Aufgabe:
Führen Sie die Rezension zu Iori Fujiwaras Roman „Der Sonnenschirm des Terroristen“ im Anschluss an ihren letzten Satz fort.
═══ Auszug
Freitag, 31. August 2018

Iori Fujiwara: Der Sonnenschirm des Terroristen

Quelle: Pixabay / Pexels

Allein die Entstehungsgeschichte zu „Der Sonnenschirm des Terroristen“ könnte die Vorlage zu einem Krimi sein.
Iori Fujiwara hat diesen Roman geschrieben, weil er Geld brauchte. Na gut, wer braucht das nicht. Aber in seinem Fall nahm seine Finanzknappheit lebensbedrohliche Ausmaße an. Denn er hatte Spielschulden bei den Yakuza, der japanischen Mafia, die ja bekanntlich nicht zimperlich ist, wenn es um das Eintreiben ihrer Forderungen geht.
Also hat er aus der Not heraus ein Buch geschrieben, in der Hoffnung, dass die Tantiemen für die Begleichung seiner Schulden ausreichend sind. Seine Rechnung ging auf. Denn innerhalb kürzester Zeit hat er mal eben 2 japanische Literaturpreise abgesahnt. Einer davon war mit 10 Mio Yen (irgendwas zwischen 75 und 80 TEUR) dotiert. Ob die Yakuza mit in der Jury saßen?
Zumindest hätten sie Geschmack bewiesen. Denn dieser Krimi ist ein Besonderer. Seine Entstehungsgeschichte ist eine Besondere und seine Machart ebenso. 

Von Anfang an fühlte ich mich an die legendären Philip Marlowe Geschichten von Raymond Chandler erinnert: Typ einsamer (und alkoholisierter) Wolf klärt ein Verbrechen auf.
══════
═══ Gegebene Informationen
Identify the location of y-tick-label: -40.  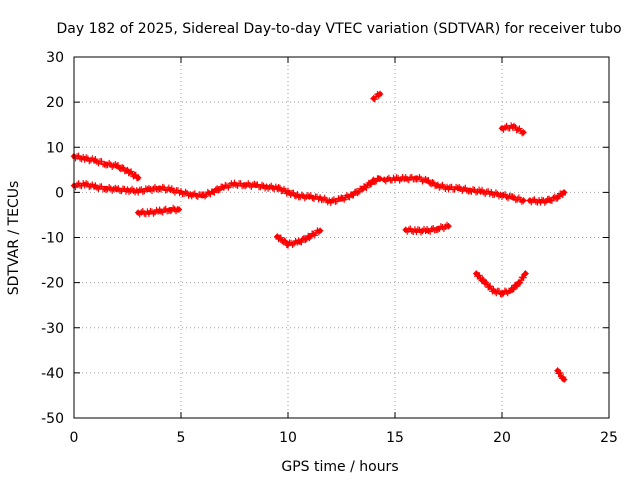
(52, 374).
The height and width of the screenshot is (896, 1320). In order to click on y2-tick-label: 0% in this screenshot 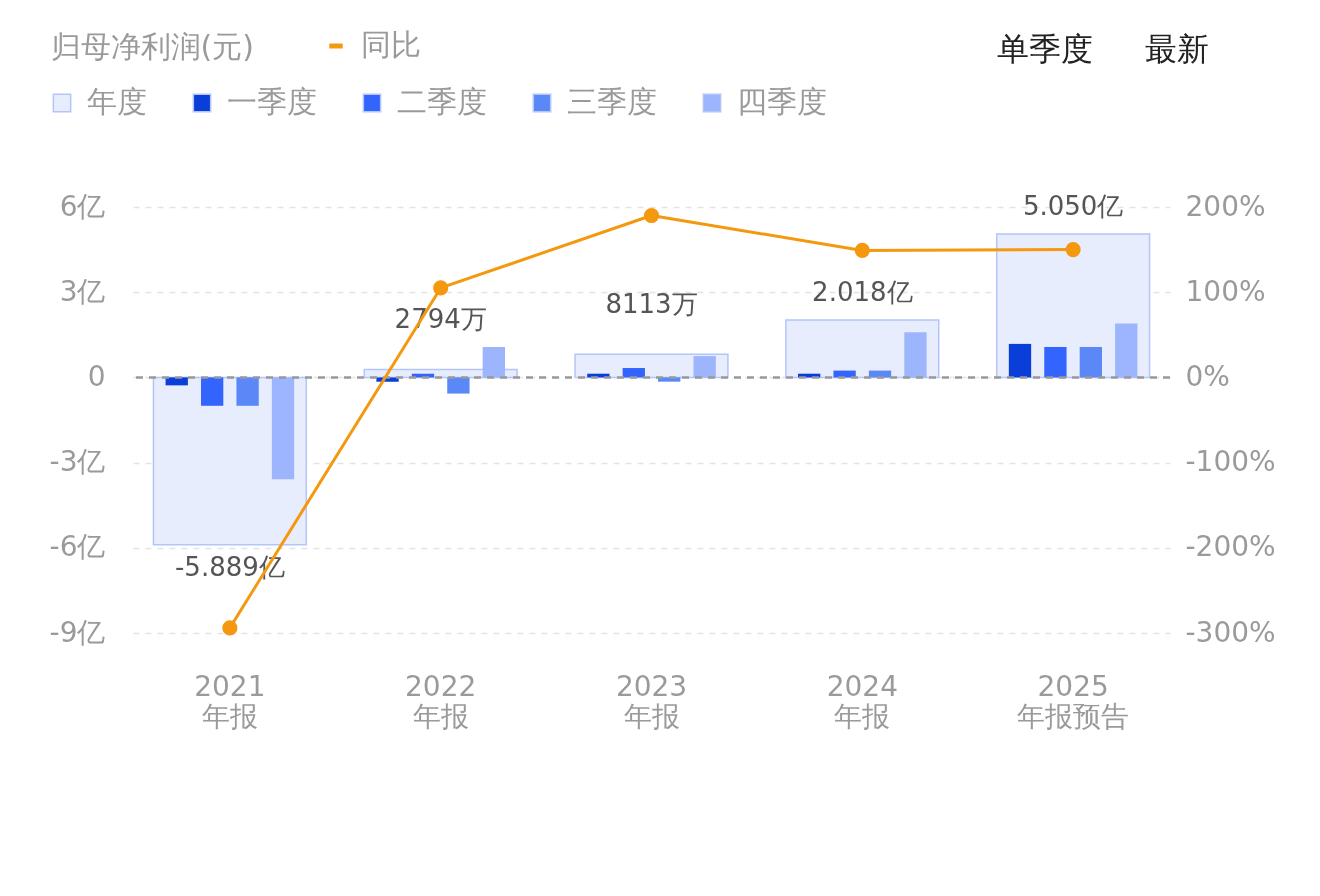, I will do `click(1208, 376)`.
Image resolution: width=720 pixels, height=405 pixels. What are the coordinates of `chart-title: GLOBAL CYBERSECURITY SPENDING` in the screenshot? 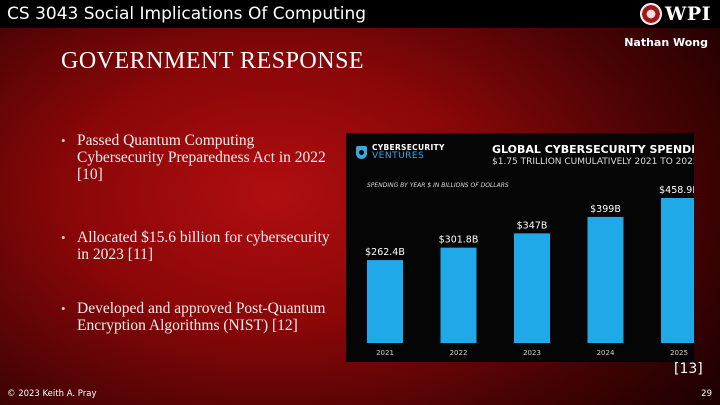 It's located at (593, 150).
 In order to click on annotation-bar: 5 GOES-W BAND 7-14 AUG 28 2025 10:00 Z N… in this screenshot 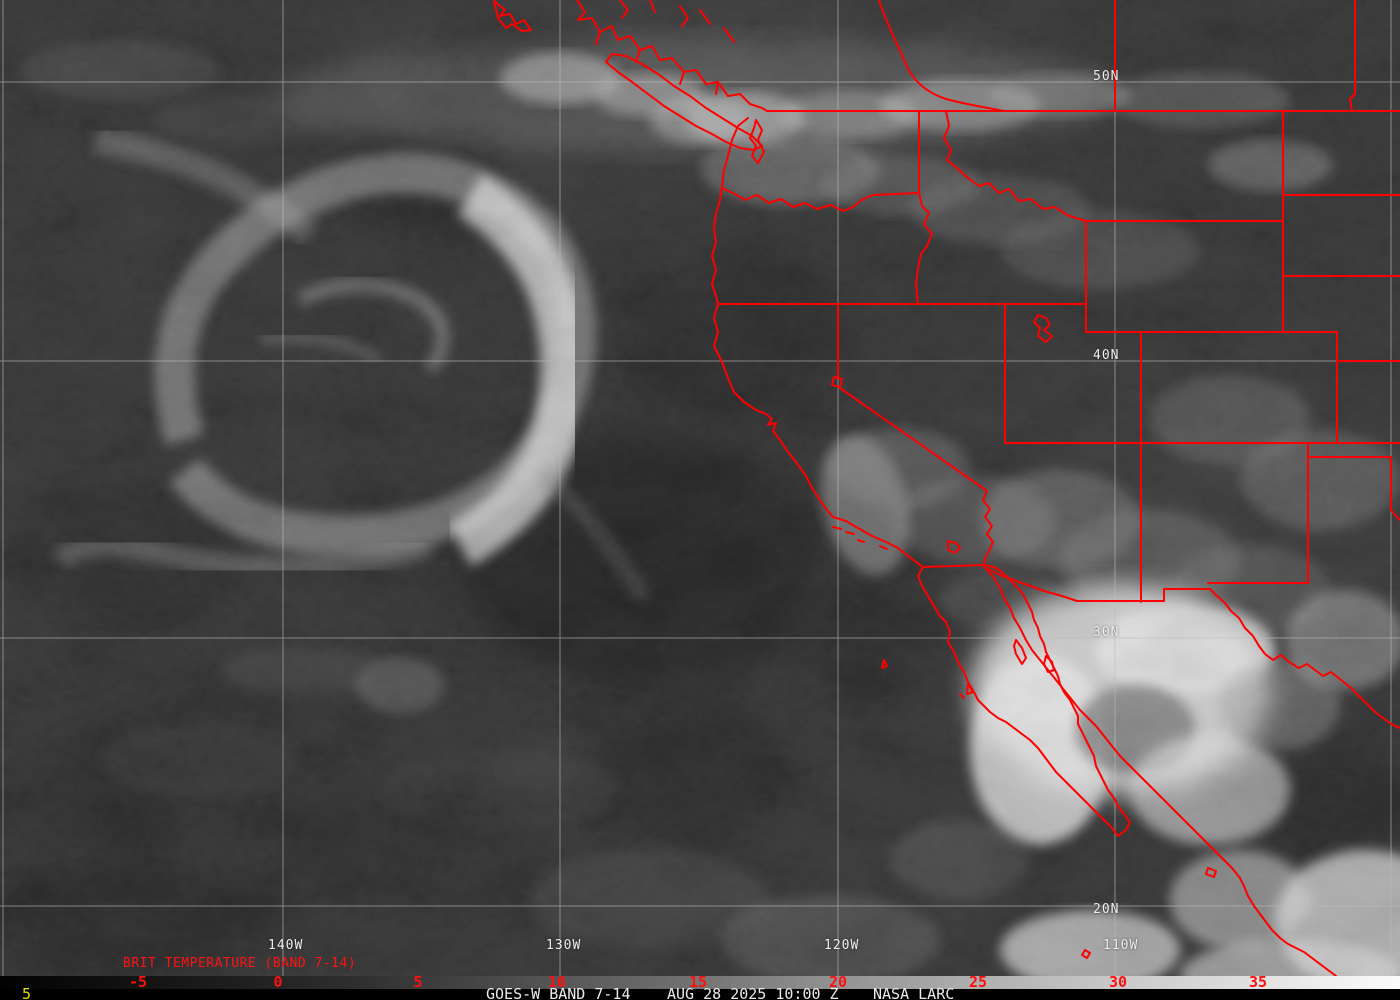, I will do `click(700, 992)`.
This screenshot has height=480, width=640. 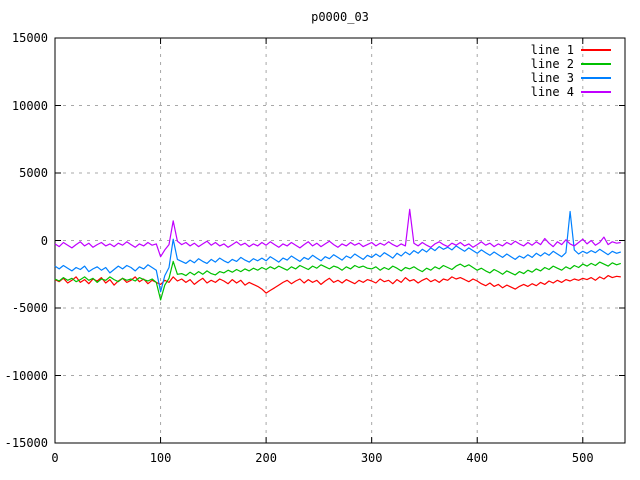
══════
Ergebnis:
Ich sah auf meine Hände. Anders als sonst zitterten sie nicht. Kein Wunder: Ich hatte die ganze Nacht praktisch durchgetrunken. Mit soviel Alkohol im Blut sah ich vielleicht halbwegs wie ein anständiger Mensch aus, dachte ich, und warf einen Blick in den Spiegel. Aber nein. Alles, was ich sah, war ein vom Alter gezeichneter, ausgelaugter Alkoholiker.
Fujiwaras „einsamer Wolf“ ist jedoch kein Privatdetektiv, er hat einen anderen Hintergrund. Welcher genau das ist, klärt sich mit Fortschreiten der Handlung. Zumindest kennt der Ich-Erzähler Shimamura die Abläufe der Polizeiarbeit sehr genau. Als er Zeuge eines Bombenattentats wird, weiß er, was zu tun ist, um unerkannt vom Tatort zu verschwinden. Spätestens hier wird bewusst, dass Shimamura in der Vergangenheit Schwierigkeiten mit der Polizei hatte, die ihn zwangen unterzutauchen. Shimamura war in den 60er Jahren in den Studentenunruhen aktiv. Durch seine damalige Beteiligung an einem Bombenattentat kam er auf die Fahndungsliste der Polizei. Grund genug, sich mit falschem Namen ein neues Leben in der Unauffälligkeit aufzubauen. Durch Shimamuras Erinnerungen erfährt der Leser, was damals wirklich passiert ist.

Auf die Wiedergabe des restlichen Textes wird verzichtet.